In Arresto cardiaco canta: «Se avessi saputo sarei migliorato e mi sarei anche andato a sposare». Tornasse indietro si sposerebbe?
«Assolutamente no: per me il matrimonio ha senso solo da vecchi, come culmine di una vita insieme. Con la mia ex compagna non ero sposato, ma mi sentivo ugualmente legato a lei».

Che cosa è andato storto?
«Il lavoro per me è importantissimo, ma non riesco a rendere partecipe la persona che mi sta accanto. Non sono quello che scrive una canzone e corre a farla ascoltare alla fidanzata. Non sono quello che scende dal palco e le racconta le emozioni provate lassù».

Le va di raccontarle a noi?
«È un grande momento di collettività, come una bellissima cena tra amici. Mi pesa stare lontano dal palco. Infatti sono già preoccupato perché questa sarà la prima estate in undici anni in cui non canterò. Riprendo il tour a ottobre. Credo che, fino ad allora, sprofonderò nella depressione».

Dove andrà a deprimersi?
«In Sardegna».

Con una nuova compagna?
«No, sono single».

Single in pace o single in cerca?
«È complicato: quando una donna è carina con me non so mai se sia perché le interesso o perché sono famoso».

A lei che tipo di donna interessa?
«Una forte, che sappia prendersi cura di me».

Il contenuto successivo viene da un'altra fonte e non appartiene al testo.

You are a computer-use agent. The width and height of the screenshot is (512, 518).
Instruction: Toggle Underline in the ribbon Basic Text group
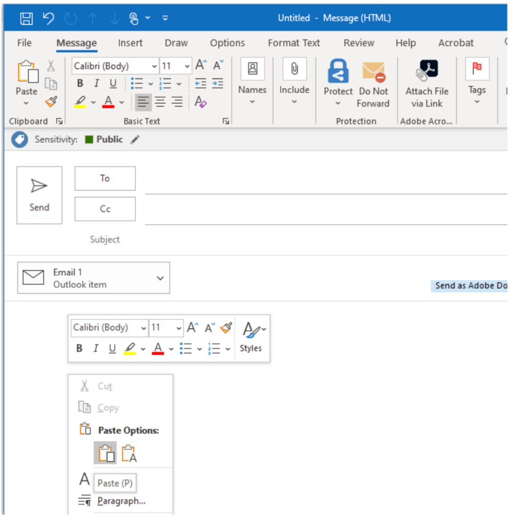coord(113,83)
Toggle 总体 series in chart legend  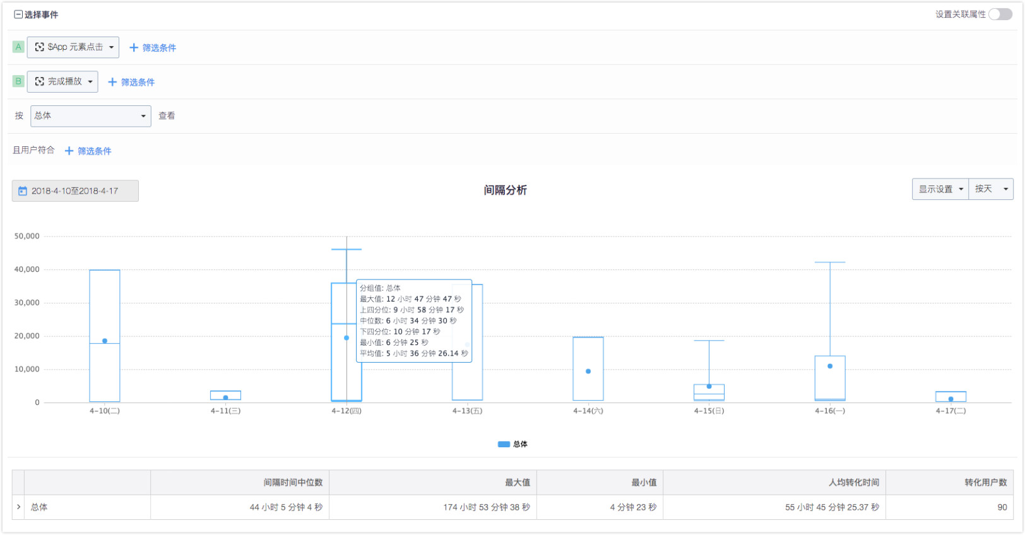pyautogui.click(x=512, y=444)
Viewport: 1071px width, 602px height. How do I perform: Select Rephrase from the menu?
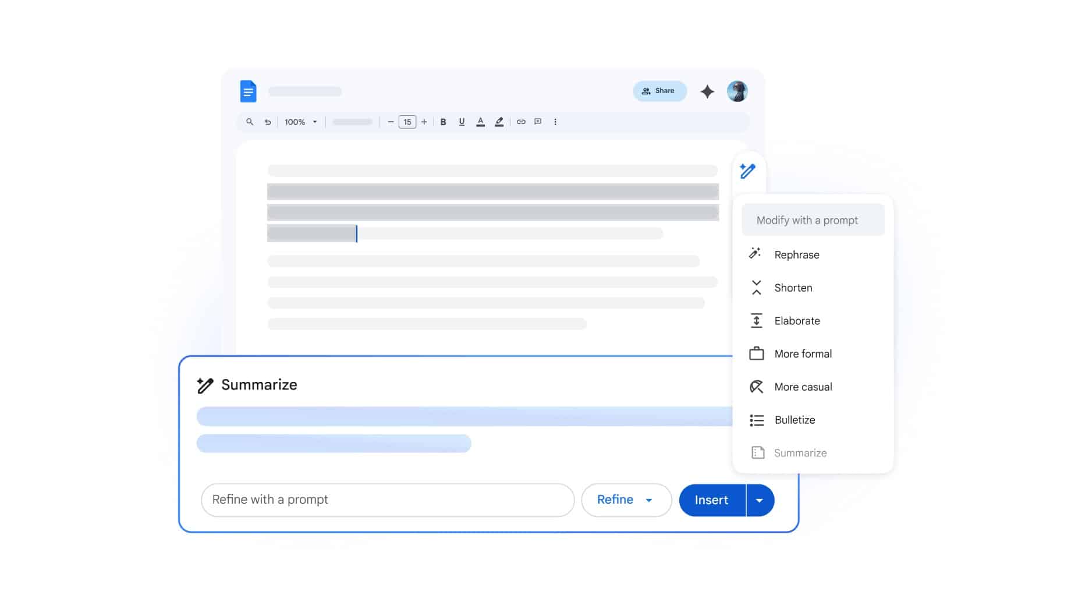[796, 255]
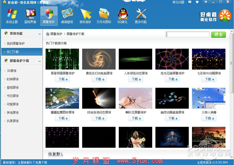234x165 pixels.
Task: Open the 登陆界面 monitor icon
Action: [30, 14]
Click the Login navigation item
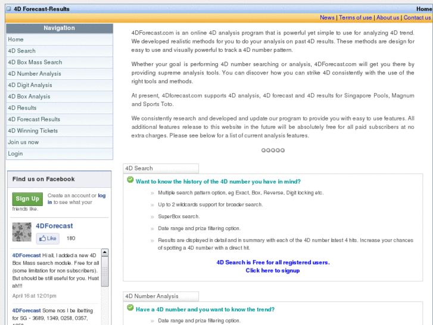433x325 pixels. click(15, 153)
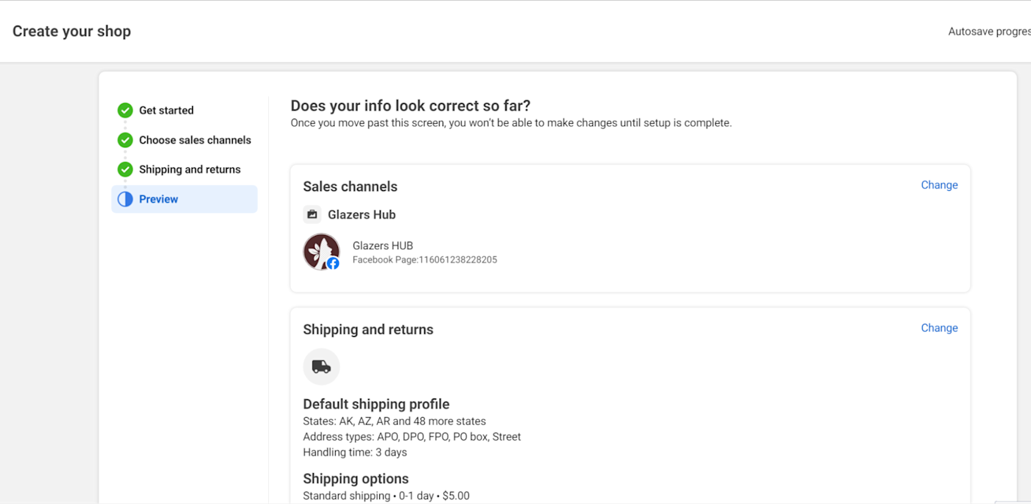Click the Autosave progress text

pyautogui.click(x=988, y=32)
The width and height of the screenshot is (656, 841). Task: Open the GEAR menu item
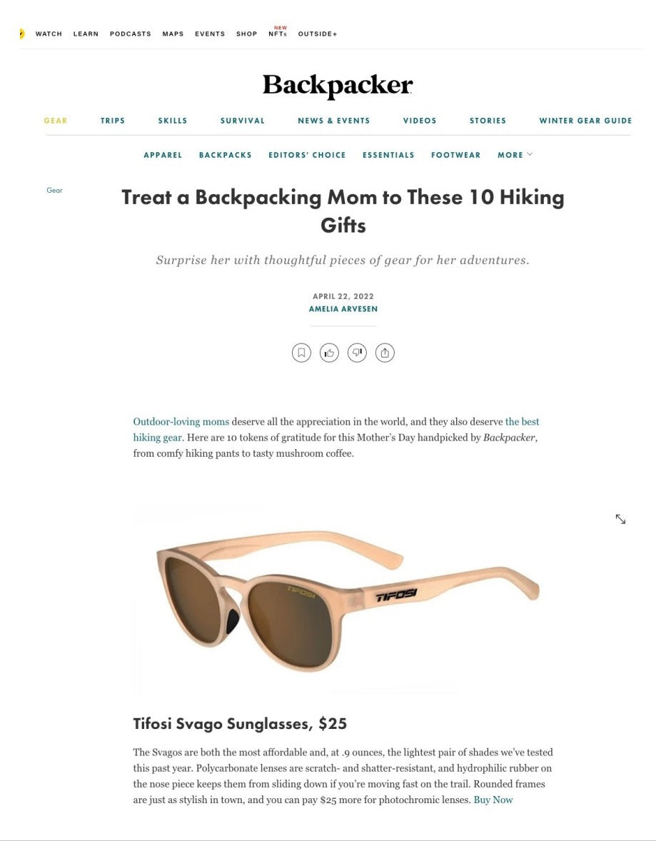point(56,121)
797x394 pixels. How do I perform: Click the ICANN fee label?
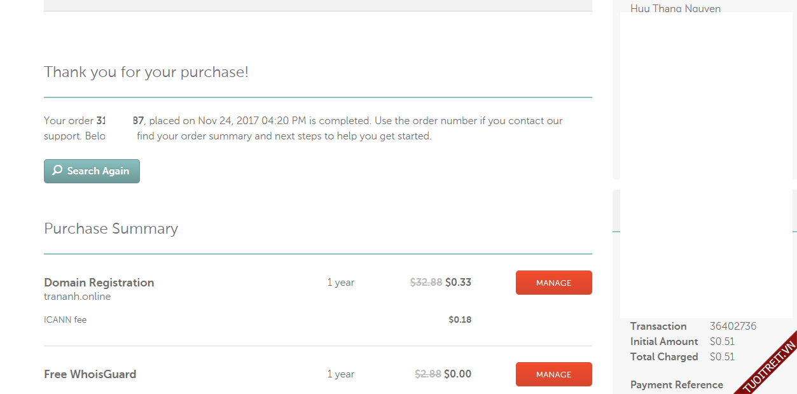tap(65, 320)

Ha mai cantato in privato a una ragazza per fare colpo?
«Mai».

Perché?
«Perché mi imbarazzo. Ora per fortuna non capita più ma, quando in passato mi trovavo a suonare in locali con solo 80 spettatori, andavo in panico. Salivo sul palco e facevo finta di trovarmi di fronte a 5 mila persone, almeno mi saliva l’adrenalina».

Ansioso fin da bambino?
«Fragile, come mia madre».

Suo padre, invece?
«Era un uomo chiuso. A otto anni ha lasciato la Calabria per andare a lavorare a Roma. Ma la mentalità provinciale non l’ha mai abbandonato. Lui era il padre, noi i figli: interazione zero».

Parla al passato perché non c’è più?
«No, perché da quando è diventato nonno è cambiato. Con i miei bambini si scioglie. Libero ha 10 anni ed è un fan sfegatato di Cristiano Ronaldo: guardano insieme i video dei suoi goal. Anita ne ha 6 e ama la musica: lui la ammira ballare e cantare».

È cambiato anche con lei?
«No, non è ancora riuscito a dirmi “bravo”. Nel contempo, però, sono cambiato io».

Come?
«Alle medie ero bullizzato. Ora sono un duro».

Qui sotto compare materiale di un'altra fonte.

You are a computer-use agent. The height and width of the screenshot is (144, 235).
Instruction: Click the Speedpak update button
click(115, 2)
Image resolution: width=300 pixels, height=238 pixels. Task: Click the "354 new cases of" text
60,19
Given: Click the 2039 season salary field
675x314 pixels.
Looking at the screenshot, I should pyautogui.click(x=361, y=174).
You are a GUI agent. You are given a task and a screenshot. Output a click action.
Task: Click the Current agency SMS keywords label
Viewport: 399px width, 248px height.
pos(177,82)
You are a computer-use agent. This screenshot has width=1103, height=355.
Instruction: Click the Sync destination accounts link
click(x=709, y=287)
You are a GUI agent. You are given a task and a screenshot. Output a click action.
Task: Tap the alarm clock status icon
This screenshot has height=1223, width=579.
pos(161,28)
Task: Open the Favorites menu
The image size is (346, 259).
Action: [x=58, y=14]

Che cosa ha innescato la trasformazione?
«Le sconfitte».

Tra queste rientra l’«alcolismo adolescenziale» di cui canta in Figli di nessuno?
«Sì, non mi vergogno ad ammetterlo».

In Per me troviamo anche allusioni esplicite all’eroina, quando parla di «ago spiazzato, sorriso di gioia coi buchi fra i denti». Autobiografico pure questo?
«No, però diciamo che, in quegli anni, non ho curato abbastanza il mio corpo. In ogni caso, uscire dal tunnel delle dipendenze è stata una delle due molle che mi hanno fatto scoprire quanta forza avessi dentro».

L’altra molla?
«Nel 2000 partecipo a Sanremo. Ero assolutamente inconsapevole di dove fossi e di cosa accadesse intorno a me. Arrivo tra gli ultimi. La Ricordi rompe il contratto. Comincio un lungo pellegrinaggio di casa discografica in casa discografica portando le mie nuove canzoni. Mi ripetono tutti la stessa cosa: sei finito».

Come ha reagito?
«Mi sono ribellato alla sconfitta. Non ho mollato. E ho vinto».